§ **Exercise description**:
Please output only the lines that begin at the line with "Task: Open the Assigned To dropdown" and run through the end of the entries below, exactly as written. Drop all pictures.

Stored records:
◆ ◆ ◆ ◆ ◆ ◆ ◆
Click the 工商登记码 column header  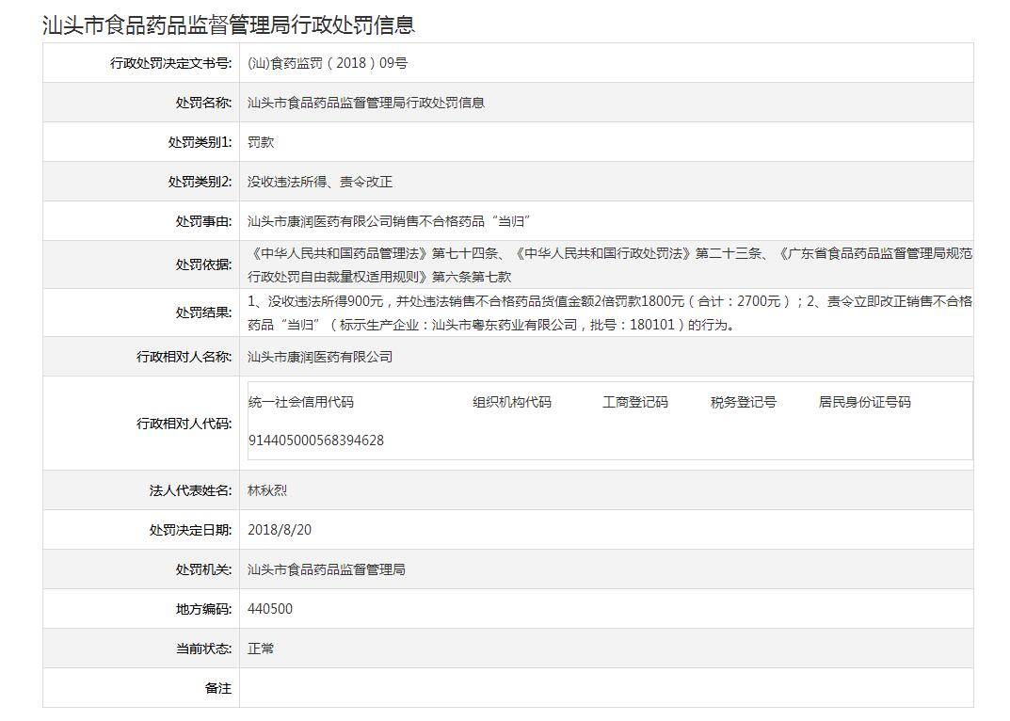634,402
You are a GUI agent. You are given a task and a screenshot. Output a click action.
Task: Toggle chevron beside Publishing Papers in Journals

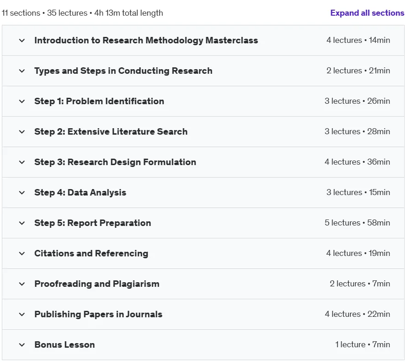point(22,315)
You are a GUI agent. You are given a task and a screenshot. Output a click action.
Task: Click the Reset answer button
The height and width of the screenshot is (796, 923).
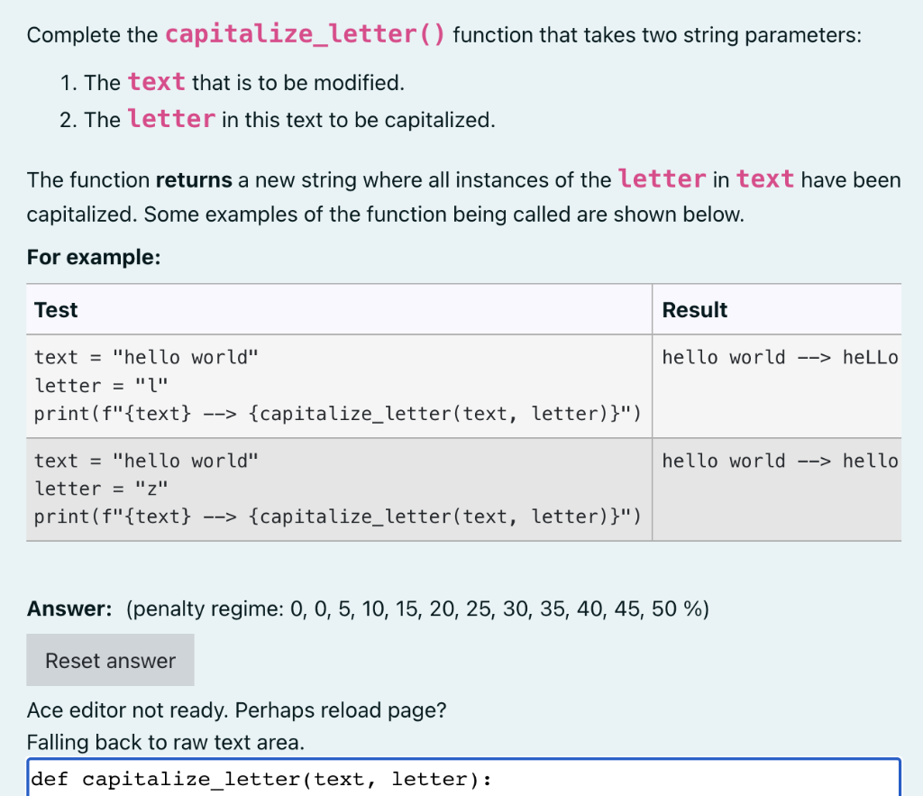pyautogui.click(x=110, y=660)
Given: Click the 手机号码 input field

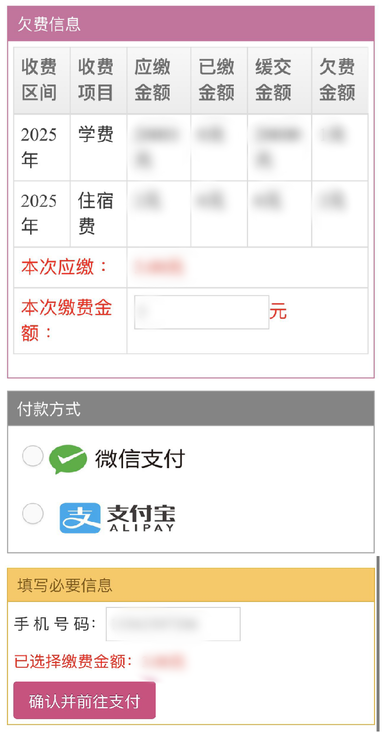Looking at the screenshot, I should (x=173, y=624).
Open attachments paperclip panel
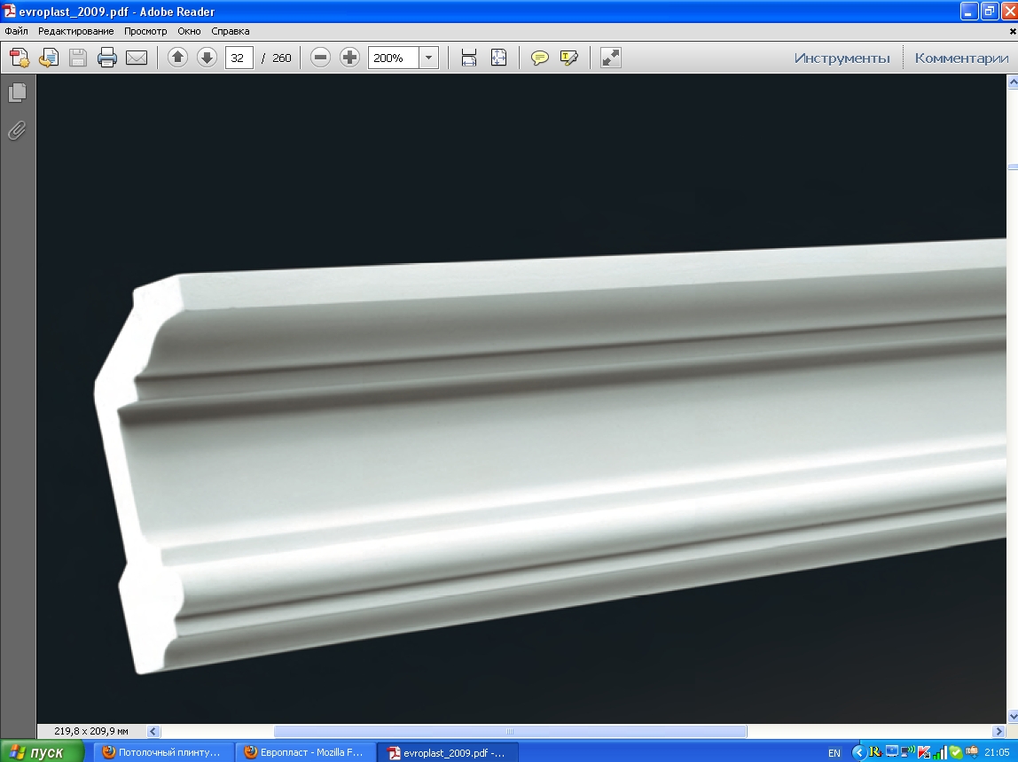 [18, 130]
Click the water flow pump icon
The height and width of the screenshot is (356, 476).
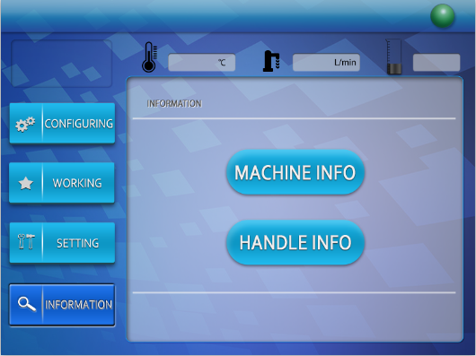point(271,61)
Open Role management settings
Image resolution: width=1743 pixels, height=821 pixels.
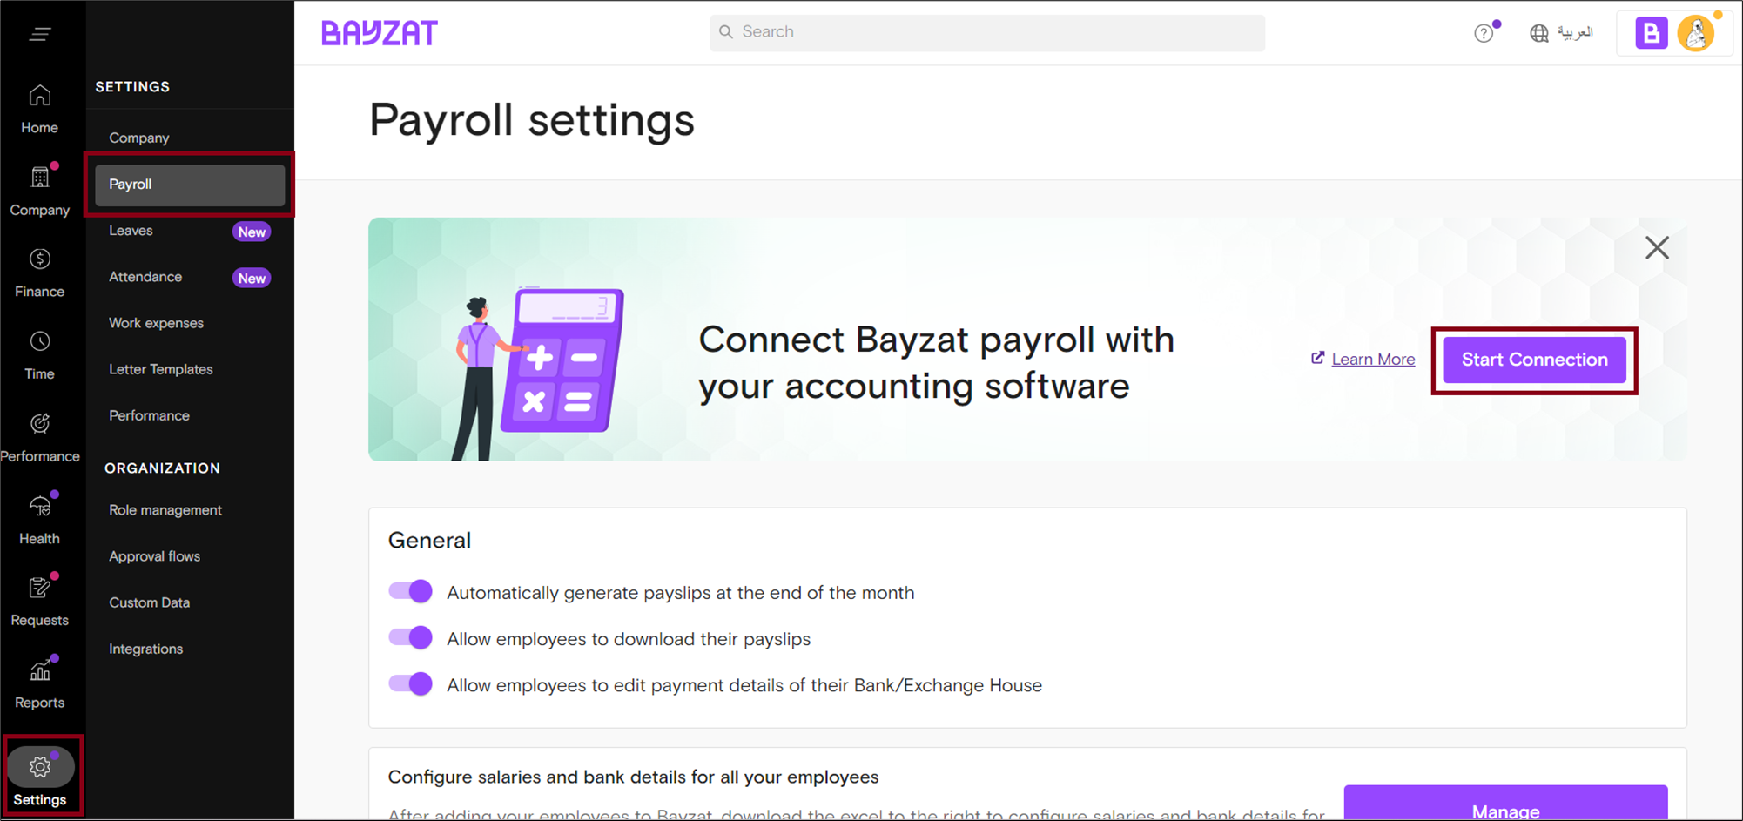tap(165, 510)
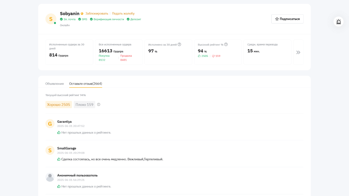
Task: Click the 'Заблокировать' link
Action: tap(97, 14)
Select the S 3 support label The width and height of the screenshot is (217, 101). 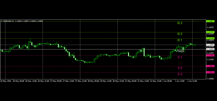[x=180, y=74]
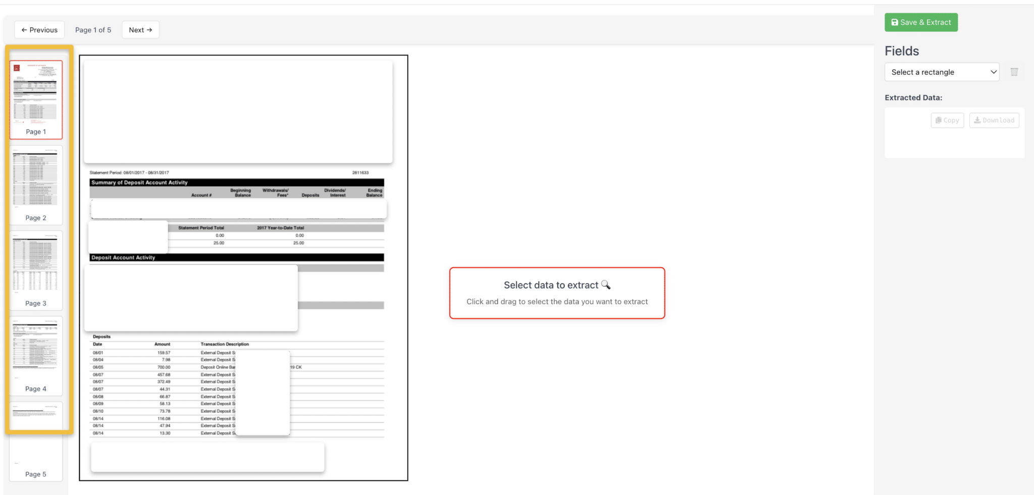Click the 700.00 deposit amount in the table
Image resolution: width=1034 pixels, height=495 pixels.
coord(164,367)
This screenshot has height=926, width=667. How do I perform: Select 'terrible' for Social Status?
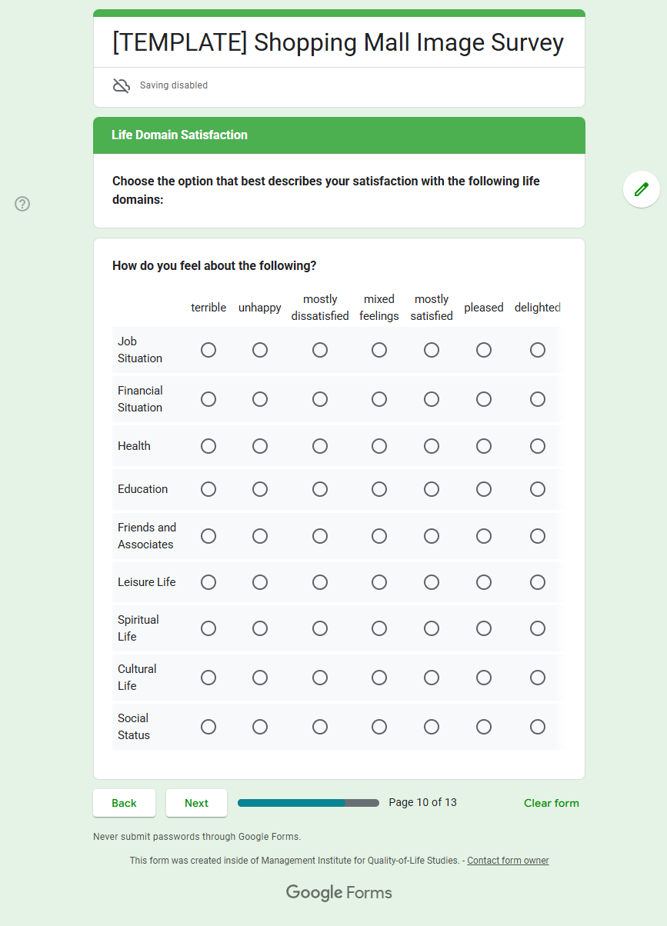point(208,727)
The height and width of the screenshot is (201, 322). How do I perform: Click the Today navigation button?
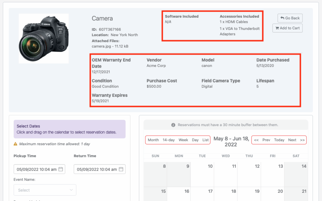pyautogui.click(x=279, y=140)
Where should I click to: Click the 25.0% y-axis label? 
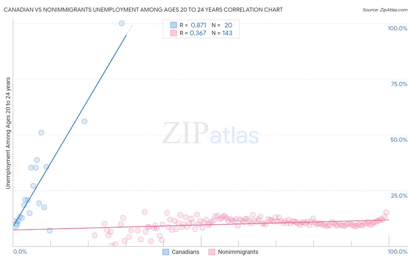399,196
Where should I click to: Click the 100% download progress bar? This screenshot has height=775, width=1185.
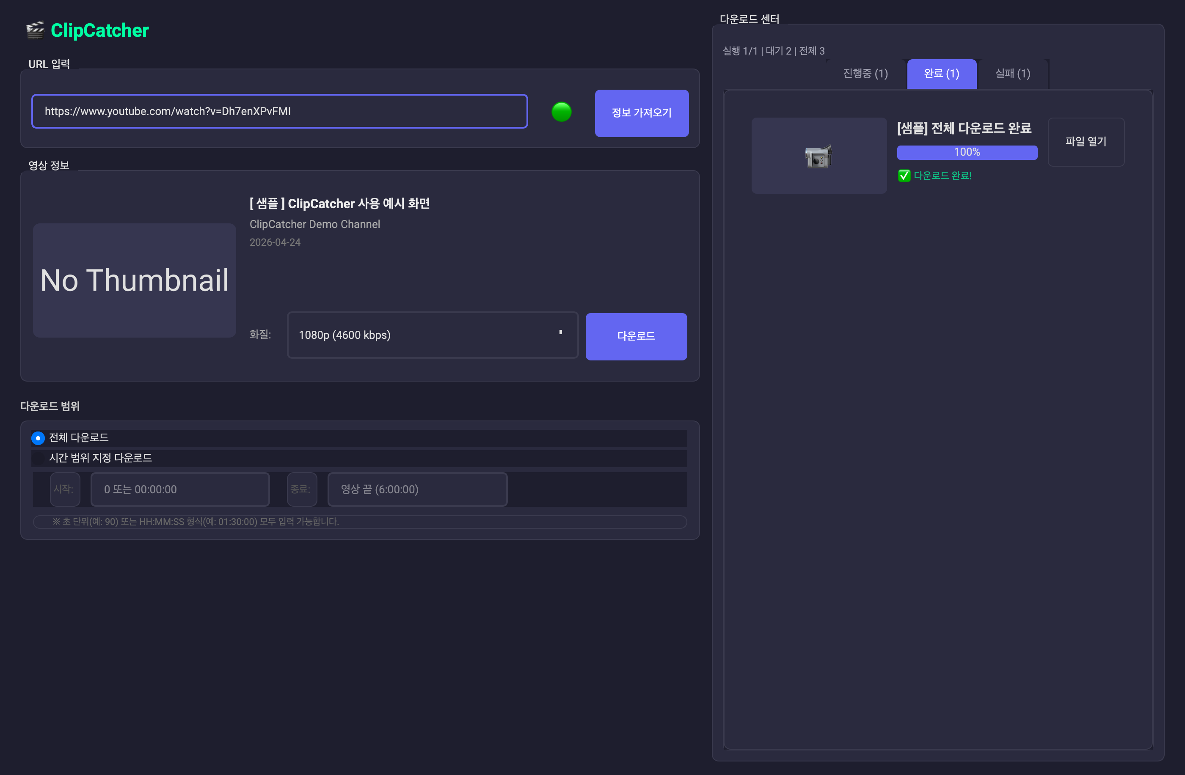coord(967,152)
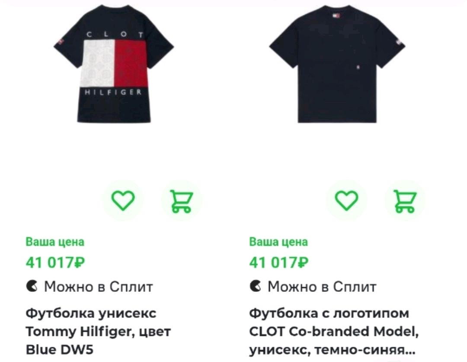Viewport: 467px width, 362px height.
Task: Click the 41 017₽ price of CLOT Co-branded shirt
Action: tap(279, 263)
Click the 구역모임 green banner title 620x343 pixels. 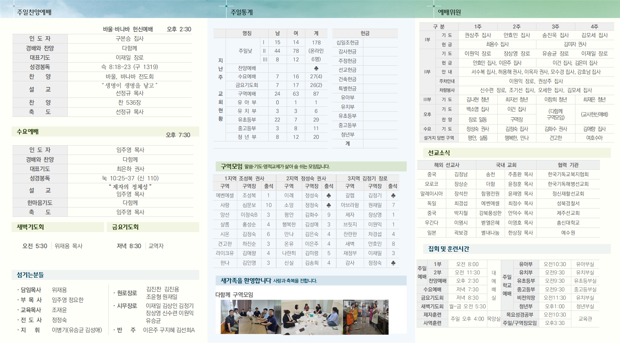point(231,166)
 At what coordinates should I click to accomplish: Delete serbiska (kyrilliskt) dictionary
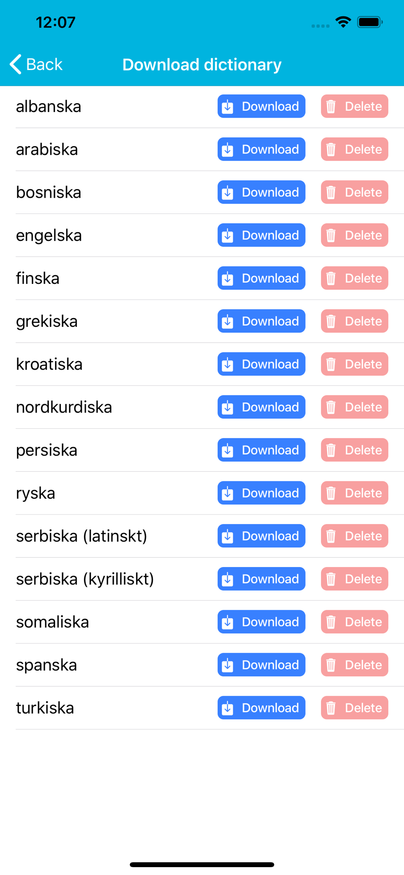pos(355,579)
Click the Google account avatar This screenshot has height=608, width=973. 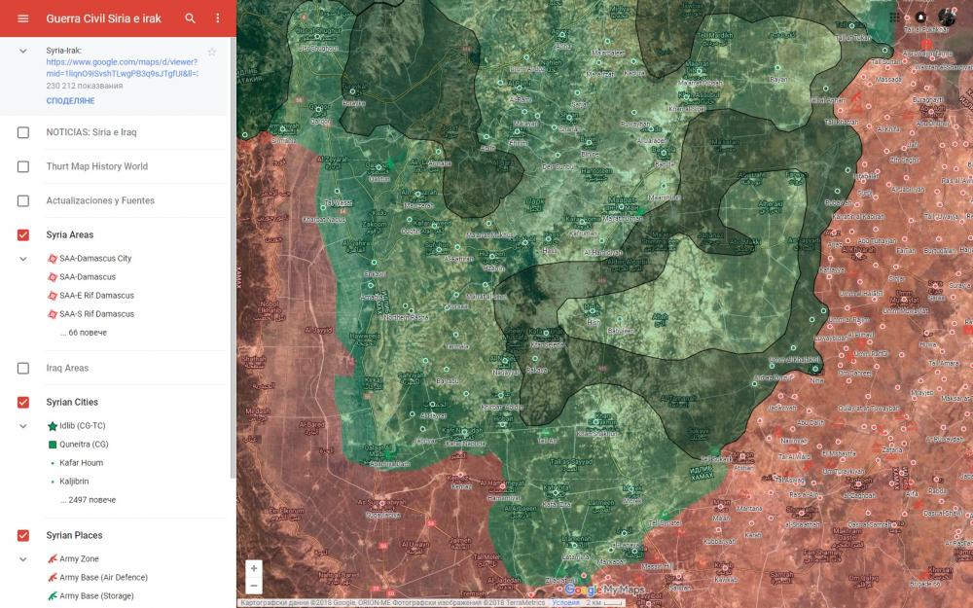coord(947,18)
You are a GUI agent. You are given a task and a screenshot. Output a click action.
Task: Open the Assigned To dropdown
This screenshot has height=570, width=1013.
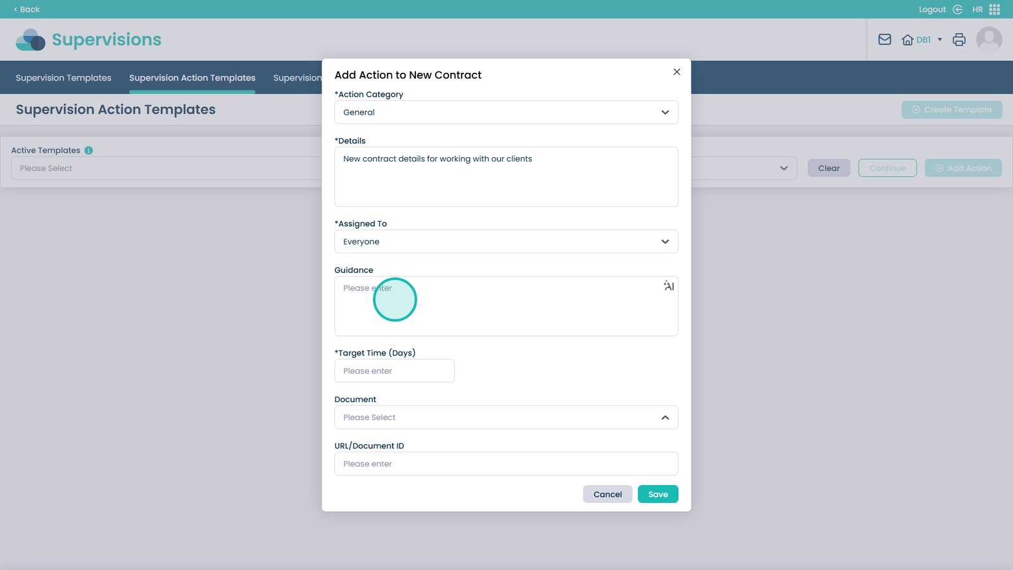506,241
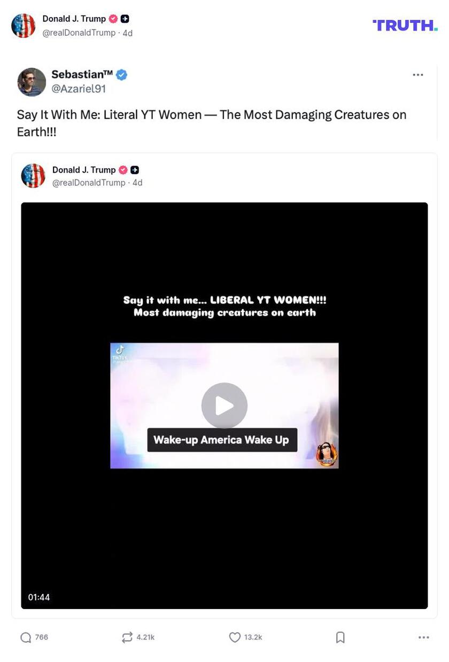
◆ ◆ ◆ ◆ ◆ ◆ ◆
§ **Answer to the problem**:
Task: Open the Assigned To dropdown
This screenshot has height=570, width=1013.
506,241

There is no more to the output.